The Present is a Gift – Live in It

What if Everything goes right?!

The brain usually doesn’t ask this. It usually goes for the opposite sort of question. Projecting forward is how anxiety occurs. We tend to catastrophize things. We start thinking things like, “What if I don’t get this job? And then if I don’t get this job, what if I can’t pay my bills? And if I cannot pay my bills, what if I become homeless? And if I’m homeless, what if I get a flesh-eating bacteria?” Etc, etc. It’s a vicious circle.

Being mindful of not projecting forward is a great tool for runners. It will help you get through a long training run and it will help you get through 200 miles in the wilderness. For example, today, my wife came home and said she had difficulty doing a 10-mile training run because she was also trying to squeeze in an oil change afterward. When we start getting tripped up about time, we become careless. This could lead to tripping on a rock and busting your head or the degradation of our workout in-general. This kind of thinking can also prevent us from enjoying our life.

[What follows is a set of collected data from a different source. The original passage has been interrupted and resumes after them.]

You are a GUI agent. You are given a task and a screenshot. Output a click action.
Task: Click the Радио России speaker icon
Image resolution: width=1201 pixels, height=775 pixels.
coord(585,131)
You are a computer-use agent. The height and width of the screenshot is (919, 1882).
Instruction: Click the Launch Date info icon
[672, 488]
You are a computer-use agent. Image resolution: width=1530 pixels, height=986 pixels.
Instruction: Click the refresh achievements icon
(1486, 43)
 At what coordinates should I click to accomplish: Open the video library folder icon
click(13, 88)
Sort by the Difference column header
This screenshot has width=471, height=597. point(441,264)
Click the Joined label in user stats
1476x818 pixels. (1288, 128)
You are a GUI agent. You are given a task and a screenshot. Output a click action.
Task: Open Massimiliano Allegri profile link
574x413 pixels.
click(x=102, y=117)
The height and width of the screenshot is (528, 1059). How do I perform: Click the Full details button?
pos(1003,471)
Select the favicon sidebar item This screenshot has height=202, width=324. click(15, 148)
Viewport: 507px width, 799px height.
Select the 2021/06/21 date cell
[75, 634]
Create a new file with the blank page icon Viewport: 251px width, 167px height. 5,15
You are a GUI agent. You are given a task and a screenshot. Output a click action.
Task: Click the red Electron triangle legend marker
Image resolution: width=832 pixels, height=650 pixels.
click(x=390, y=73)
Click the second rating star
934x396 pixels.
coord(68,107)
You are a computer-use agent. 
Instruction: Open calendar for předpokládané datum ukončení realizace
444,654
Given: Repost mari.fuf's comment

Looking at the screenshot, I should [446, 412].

So, when and why is not projecting forward really important – perhaps life-saving? I just got back from doing The Bigfoot 200 – a 200-mile footrace over 4 days in the Cascade Mountains (Washington State). It was absolutely essential that I practiced not projecting forward in that situation because it threw everything at me. I was in one of the worst sustained electrical storms I’ve ever experienced, was stung by bees multiple times, had to free climb the side of a cliff face as part of the ridgeline, fell into the abyss, was surrounded by bears, and possibly bigfoot, developed a nasty chest infection, hypothermia, dehydration, etc, etc.

The bee stings were the worst as far as “talking myself down” because they resulted in some systemic hives. I had to tell myself, “Keep running, you’re not going to die, you’re going to be just fine.” This, of course, was after I noticed the thoughts, “You just got stung really bad, the entire left side of your body is ballooning, and you could die, omg, you’re in the middle of nowhere. Dude, you could go into anaphylactic shock. Uh oh. This is bad, bad news!”

Needless to say, I lived to write about it, but the stories I didn’t tell myself are what made me pull through. More often than not, our prognostications never come to pass as the future is quite unknowable. We fear the familiar – not the unknown. This is because our brain creates scenarios based on its beliefs and history. It has no reference for the unknown, so it starts pulling information from that infinitesimally small pool of data swimming around in our brain. Don’t go down the rabbit hole with your brain and negative thinking! This may be a tall order for life-in-general, but at least try it while you’re running.